● YOUR ASSIGNMENT
Going through the material below, output exactly the lines from the one containing "The image size is (566, 404)." through the one containing "The image size is (238, 179).", and no pictures.

● DATASET ENTRIES
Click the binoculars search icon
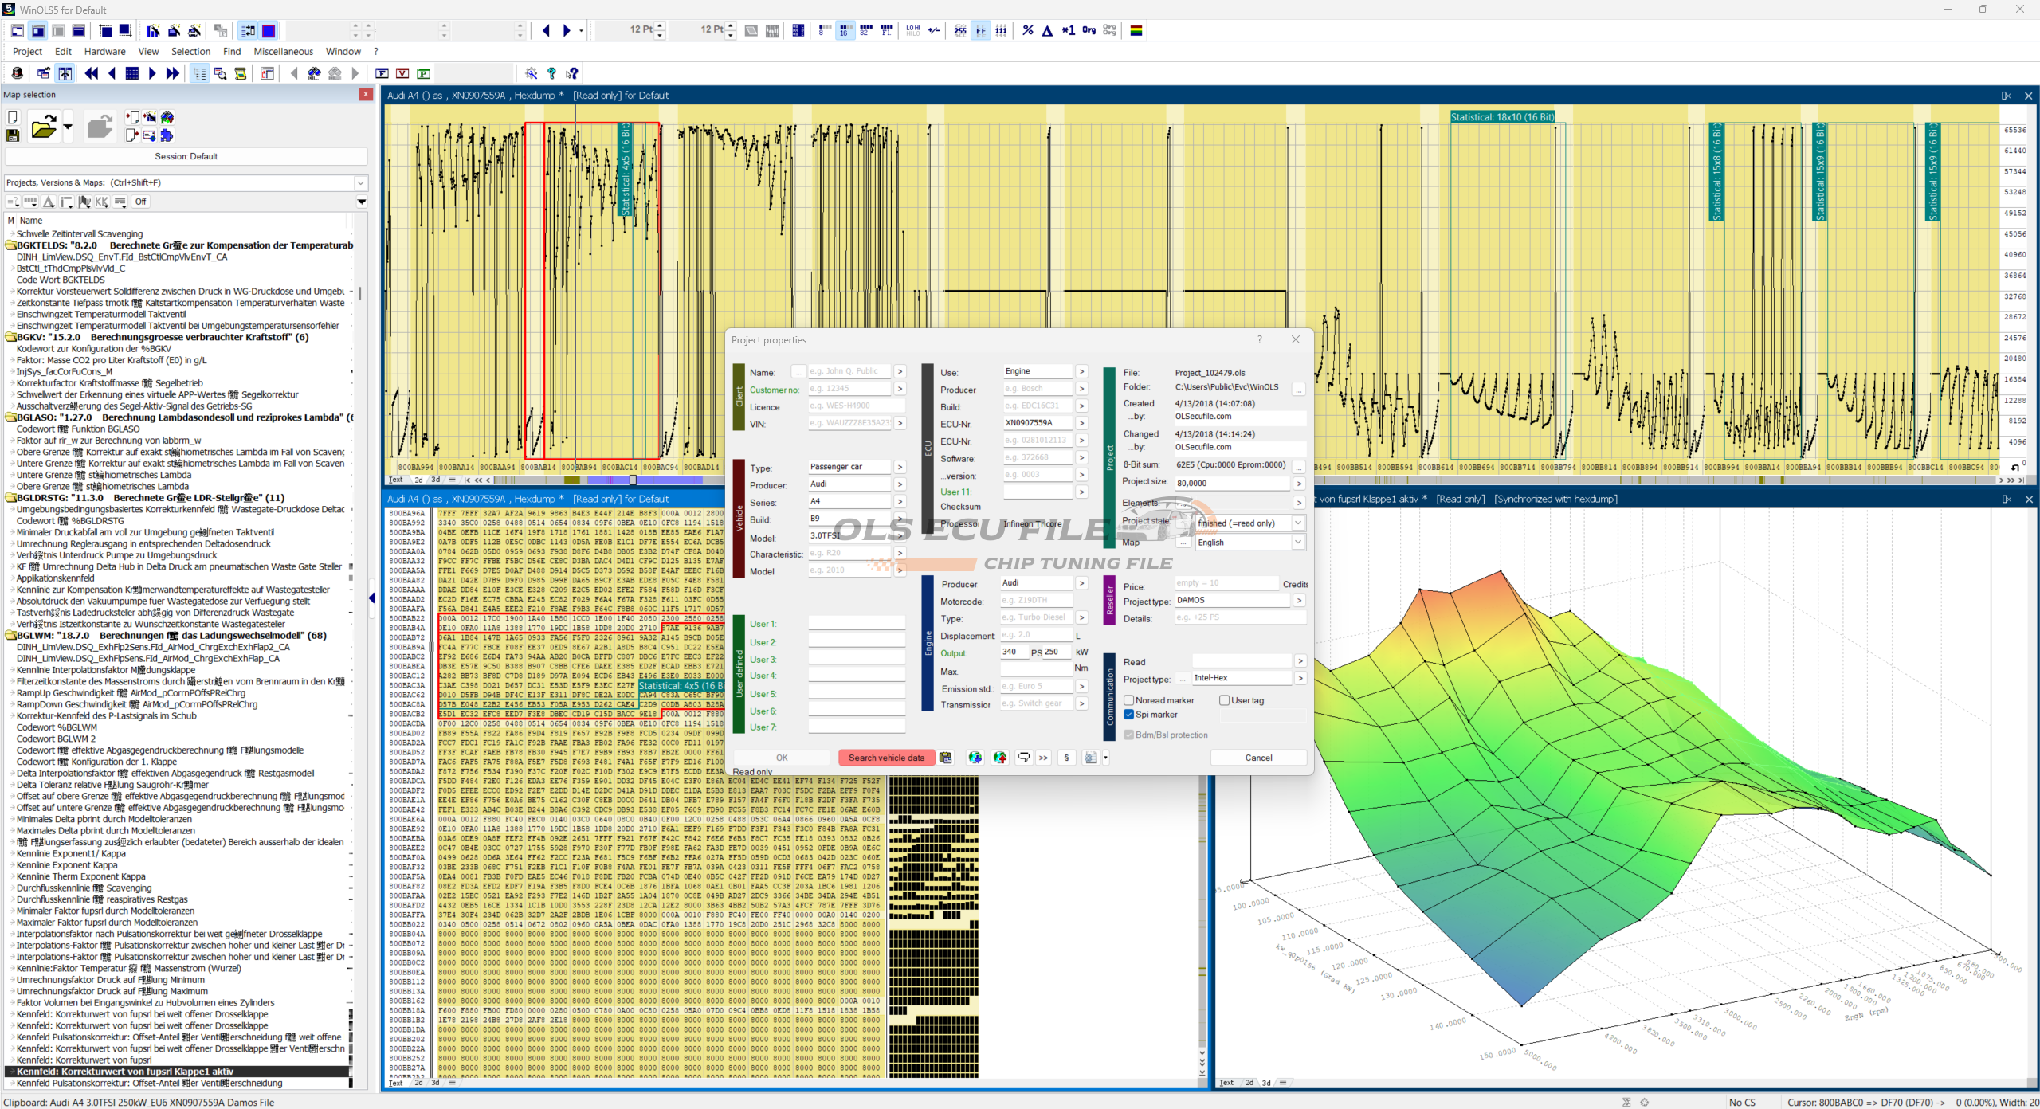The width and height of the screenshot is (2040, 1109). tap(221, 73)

--

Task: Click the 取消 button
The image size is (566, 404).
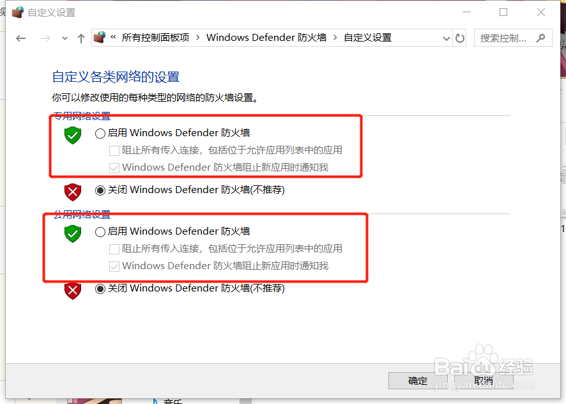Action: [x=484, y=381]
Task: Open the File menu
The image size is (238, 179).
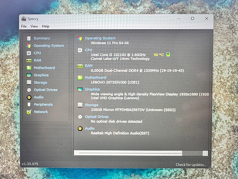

● RESPONSE AREA
The image size is (566, 404).
Action: [x=484, y=381]
Task: Open the File menu
The image size is (238, 179).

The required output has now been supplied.